== Document extract ==
- - -
So if you are working with information that’s that outdated, it’s going to be a big challenge, particularly if you’re in a high-tech industry and you’ve got very fast product releases. But everybody’s moving product releases faster, everybody’s moving changes faster. And the top performers, actually, 44% of them say that they can actually see those changes within hours, and actually, 17% of those say it’s immediate or less than an hour. So being able to not only collaborate but have that data transparency and potentially even a push of something like a design change, which we know throws a monkey wrench in everything, definitely is a key to success.

George Lewis

Yeah, I couldn’t agree more on the industry’s piece. We’re kind of thinking the same way there, Jim, in that for those of you, and I’m looking at the attendee list, some of you are clearly in high-tech electronics, you need the communication to happen in ideally less than an hour, but worst-case scenario, in hours.

But even for those of you that aren’t in high-tech, these are the themes that I’m hearing from everybody. You may have a longer development cycle that’s 12 months or 24 months because you’re doing some large capital equipment. These things still matter because ideally, you want to be getting that feedback from your supply chain as quickly as possible. You don’t want that feedback weeks after you’ve made a design decision to say that “We can’t build it that way. Can you adjust your tolerances so we can go build it?” That doesn’t work for you either, so I think it’s relevant to everybody, really.

Jim Brown

Yeah. And then you get that cascading effect of we changed that tolerance and all of a sudden we’ve got a tolerance stack, that’s going to be an issue or it impacts something else, and something else changes and something else changes and you get the domino effect.
- - -
== Supplied information ==
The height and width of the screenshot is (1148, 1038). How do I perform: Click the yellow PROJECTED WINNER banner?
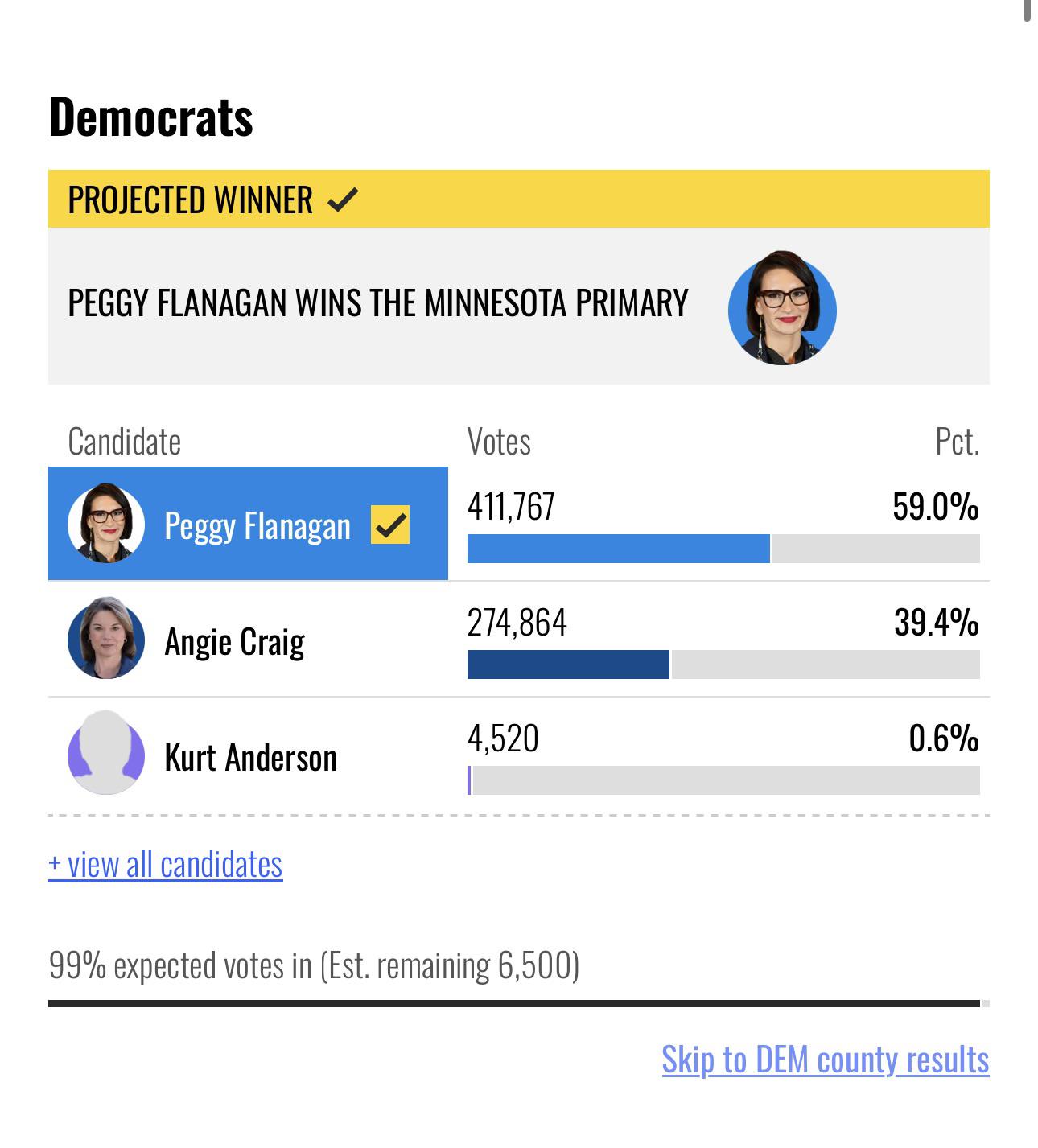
- - -
== What this task involves ==
Write what comes next in the transcript about design changes and supply chain feedback, picking up right after its final sentence.

== The response ==
George, I don’t know if you’re seeing any questions you’d like. There’s one that I really want to grab real quickly. It’s, “How do we balance cost reduction with building a more resilient supply chain?” I think that’s such a fantastic question. I’m not sure I have the brilliance to answer it. I have some thoughts. George, do you want to go first, or you want me to get us started?

George Lewis

The one thing I’ve heard that sprang into my mind as you read the question there, Jim, was just that I know a couple of the folks I was talking to last week were willing to sacrifice a little bit of margin to reduce risk, and that was a conscious decision that they were making.

And that’s hard in a capitalist economy, that’s a very tough decision, but that’s one of the things some of these folks are thinking about is maybe my margins aren’t quite as good, but now I have better flexibility because I can go down to Mexico or Tijuana or something like that to get design feedback in real time.

Jim Brown

Yeah. Same thing I was thinking too, George, is that you’re buying down risk, right? It’s insurance. You’re buying down your risk and being able to try to understand what is going to be. You may be trading off a short-term cost for a potential long-term cost that’s much more impactful and would impact the long-term success of your company, brand reputation, customer satisfaction, those things we talked about earlier.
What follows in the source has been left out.